((

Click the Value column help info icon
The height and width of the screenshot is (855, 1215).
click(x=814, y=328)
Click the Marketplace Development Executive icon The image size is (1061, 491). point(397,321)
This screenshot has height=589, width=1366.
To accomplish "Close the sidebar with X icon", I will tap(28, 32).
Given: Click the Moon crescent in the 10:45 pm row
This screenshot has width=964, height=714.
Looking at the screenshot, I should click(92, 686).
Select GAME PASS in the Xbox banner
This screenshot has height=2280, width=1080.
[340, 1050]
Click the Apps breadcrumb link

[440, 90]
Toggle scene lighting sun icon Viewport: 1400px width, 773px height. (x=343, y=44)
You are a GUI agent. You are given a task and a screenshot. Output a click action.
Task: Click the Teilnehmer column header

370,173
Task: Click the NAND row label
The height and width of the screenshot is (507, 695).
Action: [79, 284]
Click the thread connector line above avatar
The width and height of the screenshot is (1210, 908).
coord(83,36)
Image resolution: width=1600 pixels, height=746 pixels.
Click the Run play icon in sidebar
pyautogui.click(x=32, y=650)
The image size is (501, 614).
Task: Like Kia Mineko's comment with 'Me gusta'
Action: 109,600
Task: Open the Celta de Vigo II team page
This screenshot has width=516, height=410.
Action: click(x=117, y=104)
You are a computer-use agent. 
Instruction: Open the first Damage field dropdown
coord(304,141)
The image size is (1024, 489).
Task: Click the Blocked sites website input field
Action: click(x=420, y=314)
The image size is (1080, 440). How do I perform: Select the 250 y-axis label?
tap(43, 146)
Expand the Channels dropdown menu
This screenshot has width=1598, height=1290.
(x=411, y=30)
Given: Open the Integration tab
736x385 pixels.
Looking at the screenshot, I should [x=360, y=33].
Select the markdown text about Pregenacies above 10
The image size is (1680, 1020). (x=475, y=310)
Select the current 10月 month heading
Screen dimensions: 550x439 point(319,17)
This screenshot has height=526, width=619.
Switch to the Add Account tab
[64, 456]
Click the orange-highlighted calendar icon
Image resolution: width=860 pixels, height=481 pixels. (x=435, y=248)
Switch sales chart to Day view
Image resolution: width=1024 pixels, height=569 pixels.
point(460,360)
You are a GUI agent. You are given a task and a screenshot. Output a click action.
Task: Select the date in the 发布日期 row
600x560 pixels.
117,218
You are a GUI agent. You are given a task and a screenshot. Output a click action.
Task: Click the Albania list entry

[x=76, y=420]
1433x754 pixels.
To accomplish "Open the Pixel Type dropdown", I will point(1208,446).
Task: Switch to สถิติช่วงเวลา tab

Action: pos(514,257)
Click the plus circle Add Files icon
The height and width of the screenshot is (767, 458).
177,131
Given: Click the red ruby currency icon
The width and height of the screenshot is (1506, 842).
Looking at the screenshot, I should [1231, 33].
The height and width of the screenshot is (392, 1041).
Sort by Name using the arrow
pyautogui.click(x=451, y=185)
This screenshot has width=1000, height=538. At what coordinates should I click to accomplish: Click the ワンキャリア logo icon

))

» **Work order**
Type out the full listing again, exactly as given.

» **Result of the task**
Click the Value column help info icon
The height and width of the screenshot is (855, 1215).
click(x=814, y=328)
Click the Marketplace Development Executive icon The image size is (1061, 491). point(397,321)
This screenshot has height=589, width=1366.
To accomplish "Close the sidebar with X icon", I will tap(28, 32).
Given: Click the Moon crescent in the 10:45 pm row
This screenshot has width=964, height=714.
Looking at the screenshot, I should click(92, 686).
Select GAME PASS in the Xbox banner
This screenshot has height=2280, width=1080.
[340, 1050]
Click the Apps breadcrumb link

[440, 90]
Toggle scene lighting sun icon Viewport: 1400px width, 773px height. (x=343, y=44)
You are a GUI agent. You are given a task and a screenshot. Output a click action.
Task: Click the Teilnehmer column header

370,173
Task: Click the NAND row label
The height and width of the screenshot is (507, 695).
Action: [79, 284]
Click the thread connector line above avatar
The width and height of the screenshot is (1210, 908).
coord(83,36)
Image resolution: width=1600 pixels, height=746 pixels.
Click the Run play icon in sidebar
pyautogui.click(x=32, y=650)
The image size is (501, 614).
Task: Like Kia Mineko's comment with 'Me gusta'
Action: 109,600
Task: Open the Celta de Vigo II team page
This screenshot has width=516, height=410.
Action: click(x=117, y=104)
You are a computer-use agent. 
Instruction: Open the first Damage field dropdown
coord(304,141)
The image size is (1024, 489).
Task: Click the Blocked sites website input field
Action: click(x=420, y=314)
The image size is (1080, 440). How do I perform: Select the 250 y-axis label?
tap(43, 146)
Expand the Channels dropdown menu
This screenshot has width=1598, height=1290.
(x=411, y=30)
Given: Open the Integration tab
736x385 pixels.
Looking at the screenshot, I should [x=360, y=33].
Select the markdown text about Pregenacies above 10
The image size is (1680, 1020). (x=475, y=310)
Select the current 10月 month heading
Screen dimensions: 550x439 point(319,17)
This screenshot has height=526, width=619.
Switch to the Add Account tab
[64, 456]
Click the orange-highlighted calendar icon
Image resolution: width=860 pixels, height=481 pixels. (x=435, y=248)
Switch sales chart to Day view
Image resolution: width=1024 pixels, height=569 pixels.
point(460,360)
You are a GUI agent. You are given a task and a screenshot. Output a click action.
Task: Select the date in the 发布日期 row
600x560 pixels.
117,218
You are a GUI agent. You are given a task and a screenshot. Output a click action.
Task: Click the Albania list entry

[x=76, y=420]
1433x754 pixels.
To accomplish "Open the Pixel Type dropdown", I will point(1208,446).
Task: Switch to สถิติช่วงเวลา tab

Action: pos(514,257)
Click the plus circle Add Files icon
The height and width of the screenshot is (767, 458).
177,131
Given: Click the red ruby currency icon
The width and height of the screenshot is (1506, 842).
Looking at the screenshot, I should [1231, 33].
The height and width of the screenshot is (392, 1041).
Sort by Name using the arrow
pyautogui.click(x=451, y=185)
This screenshot has width=1000, height=538. At what coordinates should I click to accomplish: Click the ワンキャリア logo icon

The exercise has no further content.